Un modèle qui s’intensifie : la structuration de Communautés Professionnelles Territoriales de Santé (CPTS), qui organisent régulièrement des formations communes entre professionnels libéraux, hospitaliers et paramédicaux. Ainsi, la CPTS “Terres du Nord Gironde” a mis en place en 2022 plus de 30 ateliers thématiques, allant de la gestion des urgences à la prévention primaire, rassemblant chaque fois entre 20 et 50 participants (Source : CPTS Nord Gironde, rapport d’activité 2022).

L’effet d’entraînement sur l’ensemble du territoire

L’attractivité générée par la formation locale ne profite pas uniquement aux “recrues potentielles”. Elle agit comme un ferment pour toute la structuration territoriale :

  • Dynamique professionnelle : L’arrivée régulière de stagiaires renouvelle les pratiques, insuffle de nouvelles idées et favorise la veille professionnelle. Le collectif s’enrichit, sort de l’isolement.
  • Valorisation institutionnelle : Les établissements et structures formatrices acquièrent une reconnaissance, améliorant leur visibilité auprès des autorités et leur capacité à obtenir des financements ou du matériel pédagogique.
  • Effet miroir : Les jeunes praticiens valorisent à leur tour leur expérience, deviennent maîtres de stage, et participent à leur tour à la formation des nouveaux venus. Les territoires les plus en difficulté basculent progressivement du statut d’“oubliés” à celui de “terres d’opportunités”.
Type de structure Niveau d’implication dans la formation Taux d’installation des jeunes médecins à 5 ans
Cabinet isolé Peu ou pas d’étudiants accueillis 14 % (source : ONDPS 2022)
Maison de santé Accueille régulièrement des internes, organise formations 38 %
Hôpital local/centre de soins Stage SASPAS, formation continue régulière, simulation 41 %

Ce tableau illustre une dynamique objectivée : plus une structure médicale s’investit dans la formation, plus elle parvient, à moyen terme, à renouveler ses effectifs.

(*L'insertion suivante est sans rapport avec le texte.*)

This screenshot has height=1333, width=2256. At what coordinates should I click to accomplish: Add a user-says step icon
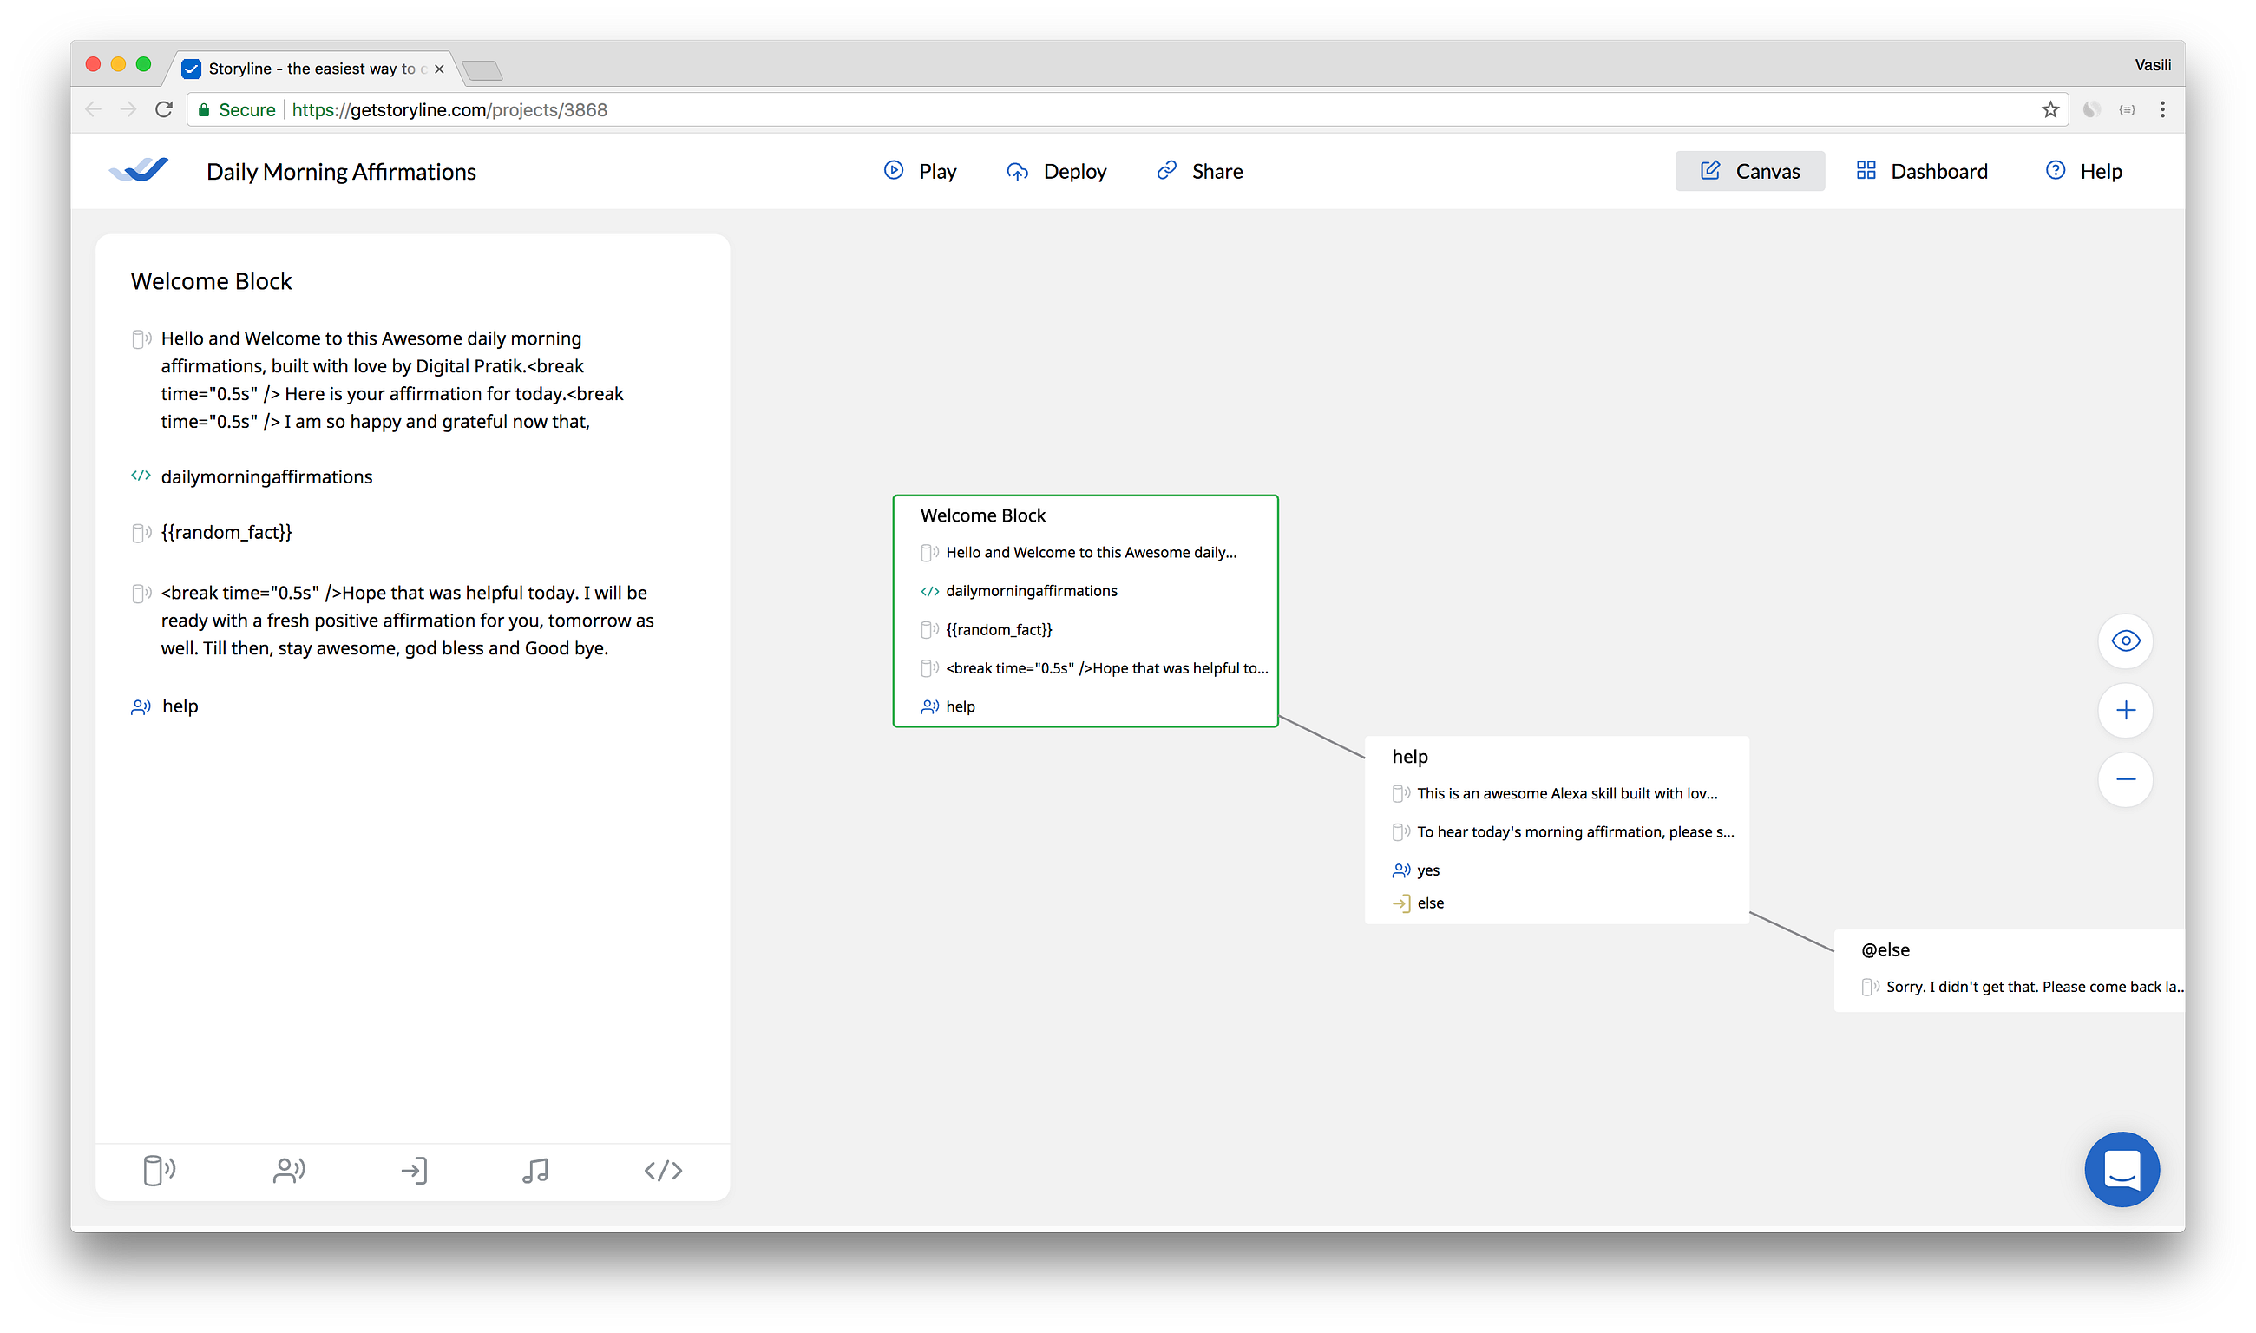pyautogui.click(x=288, y=1170)
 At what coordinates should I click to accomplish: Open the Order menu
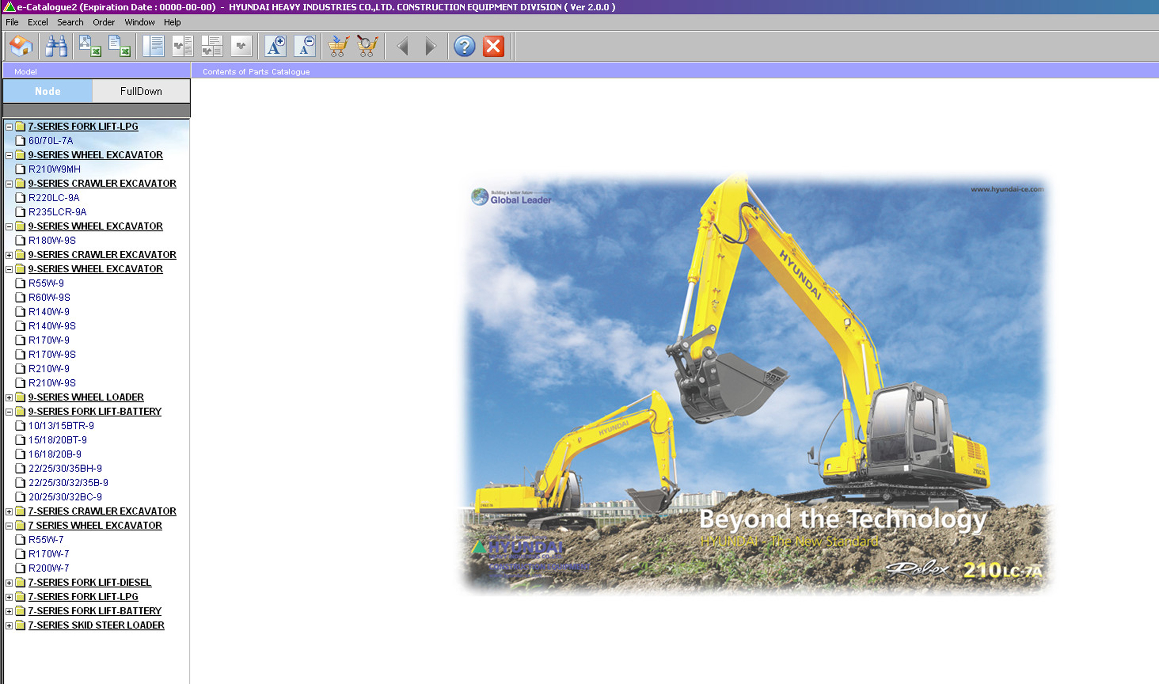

Freins et conditions de réussite : déconstruire les idées reçues

La formation locale n’est ni magique, ni automatique. Des obstacles structurels persistent : surcharge d’activité, manque de reconnaissance du temps pédagogique, faiblesse de la rémunération d’encadrement, difficultés à dégager du temps. Selon l’enquête “Conditions de travail des maîtres de stage” (Collège National des Généralistes Enseignants, 2023), 73% des maîtres de stage en zone rurale pointent le manque de support administratif et 68% le manque de valorisation institutionnelle.

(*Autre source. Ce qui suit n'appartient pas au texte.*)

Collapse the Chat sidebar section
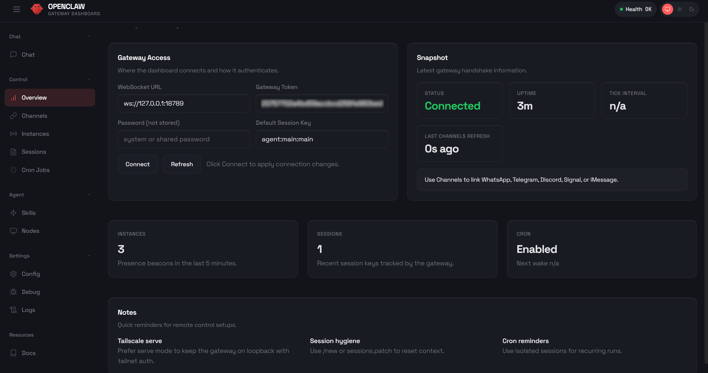click(x=89, y=36)
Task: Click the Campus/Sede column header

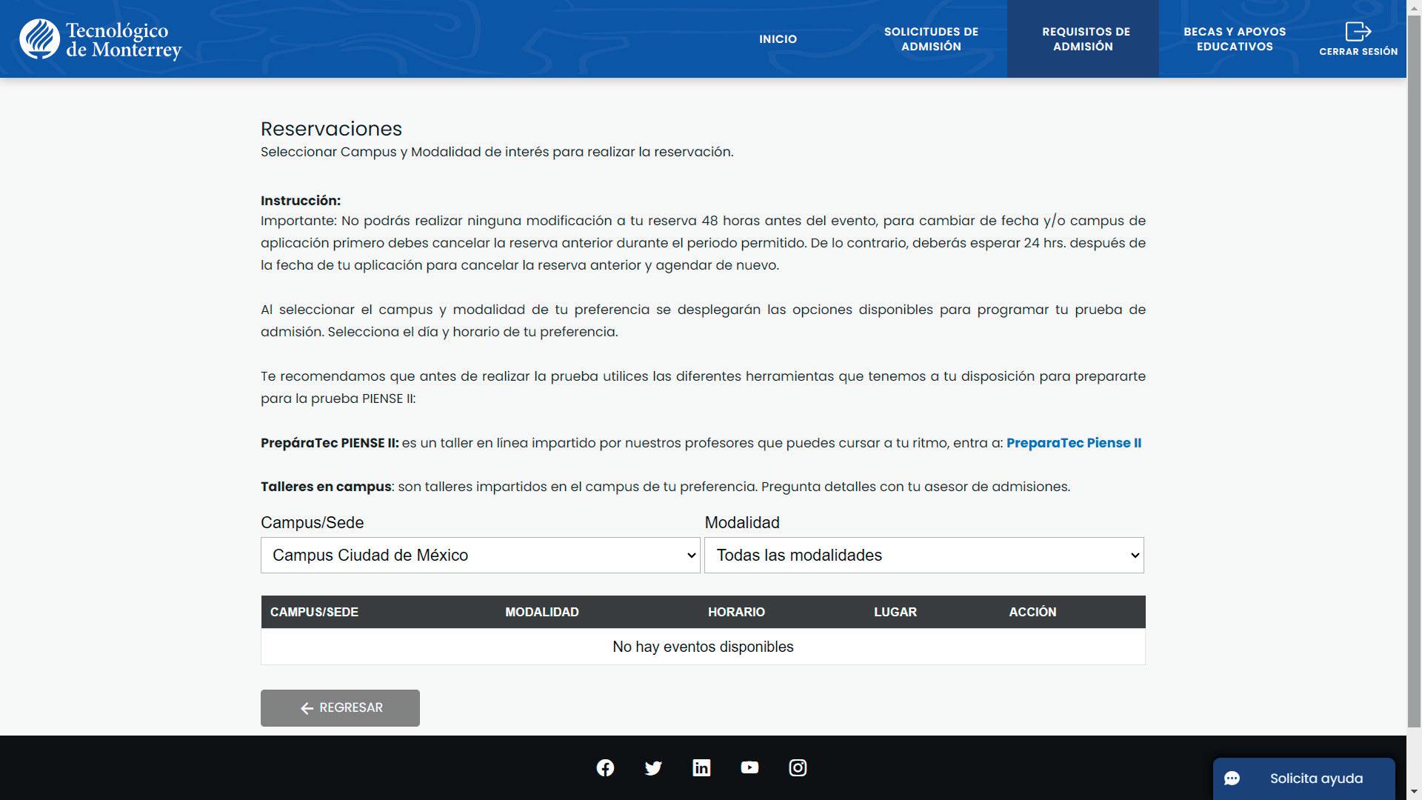Action: pyautogui.click(x=314, y=613)
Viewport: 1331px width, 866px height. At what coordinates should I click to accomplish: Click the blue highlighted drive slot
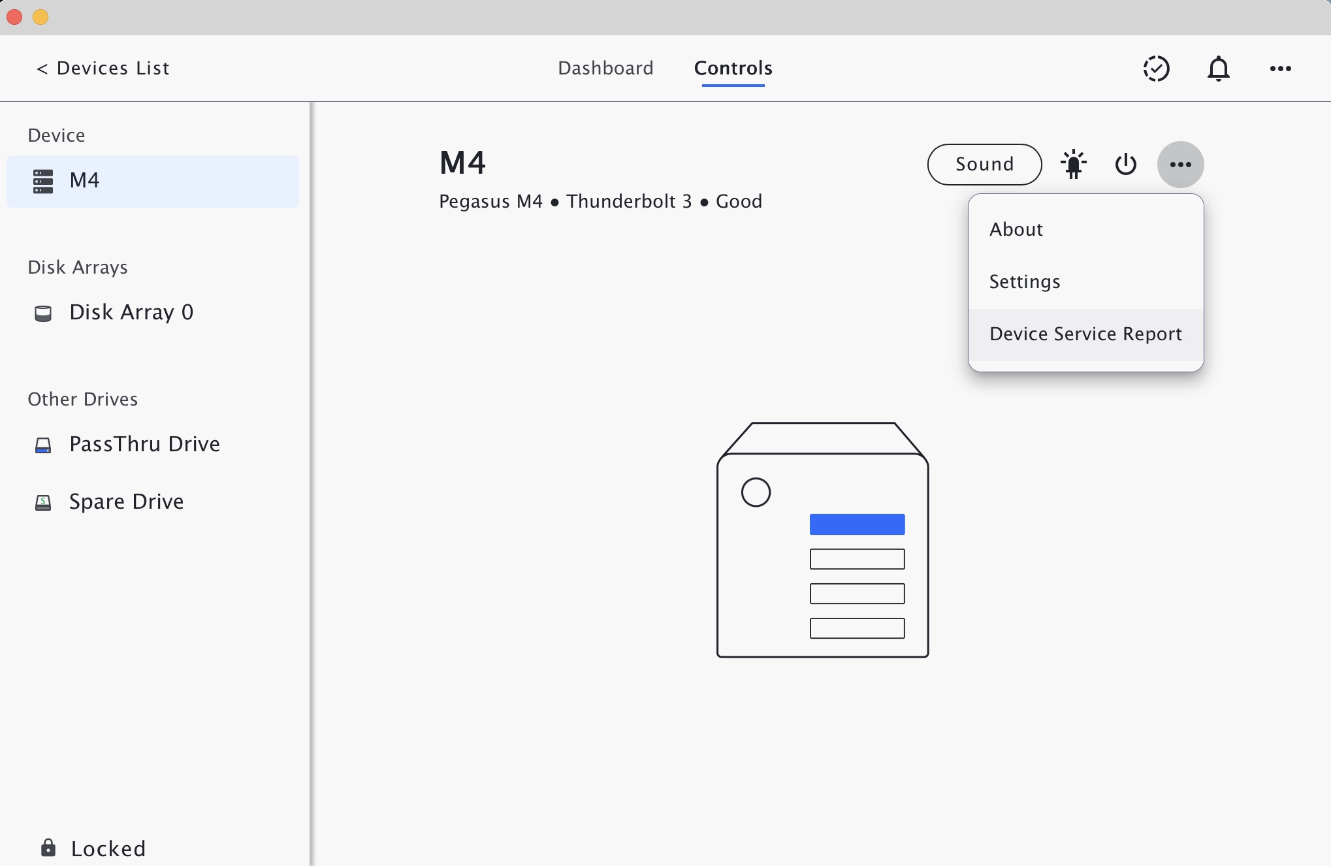click(857, 524)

Des solutions émergent cependant :

  • Partage des tâches entre plusieurs praticiens pour encadrer stagiaires ou internes (“binômes pédagogiques”)
  • Mise en réseau des maîtres de stage, favorisée par les collèges universitaires régionaux
  • Numérisation des ressources et tutorats à distance pour pallier l’isolement
  • Valorisation financière et symbolique du tutorat dans le cadre des négociations conventionnelles

L’expérience des territoires qui ont su transformer leurs difficultés d’attractivité en éléments moteurs montre que l’engagement local, allié à un soutien structuré, a davantage d’impact qu’un simple bonus financier. Dans le Limousin, la création de “villages formateurs” a permis d’augmenter de 30% le taux d’installation en dix ans (source : ARS Nouvelle-Aquitaine, 2021).

Au-delà de l’accueil : fidéliser, dynamiser, faire rayonner

L’attractivité médicale ne se décrète pas : elle se construit, patiemment, à travers la cohérence et la confiance tissées dans les parcours étudiants puis professionnels. Les territoires qui misent sur la qualité et la densité de leur offre de formation, sur l’intégration active des jeunes soignants dans des projets locaux, récoltent bien souvent les fruits d’une dynamique vertueuse. Loin d’être une contrainte, la formation devient un élément central de l’identité professionnelle, de la qualité de vie au travail, et du projet d’équipe territoriale.

Face à la démographie médicale en tension, les expériences réussies proposent un récit nouveau : les territoires formateurs ne sont pas condamnés à subir la pénurie, mais à devenir des acteurs proactifs de leur attractivité, trouvant dans la transmission, le compagnonnage et l’ancrage local des leviers puissants et pérennes.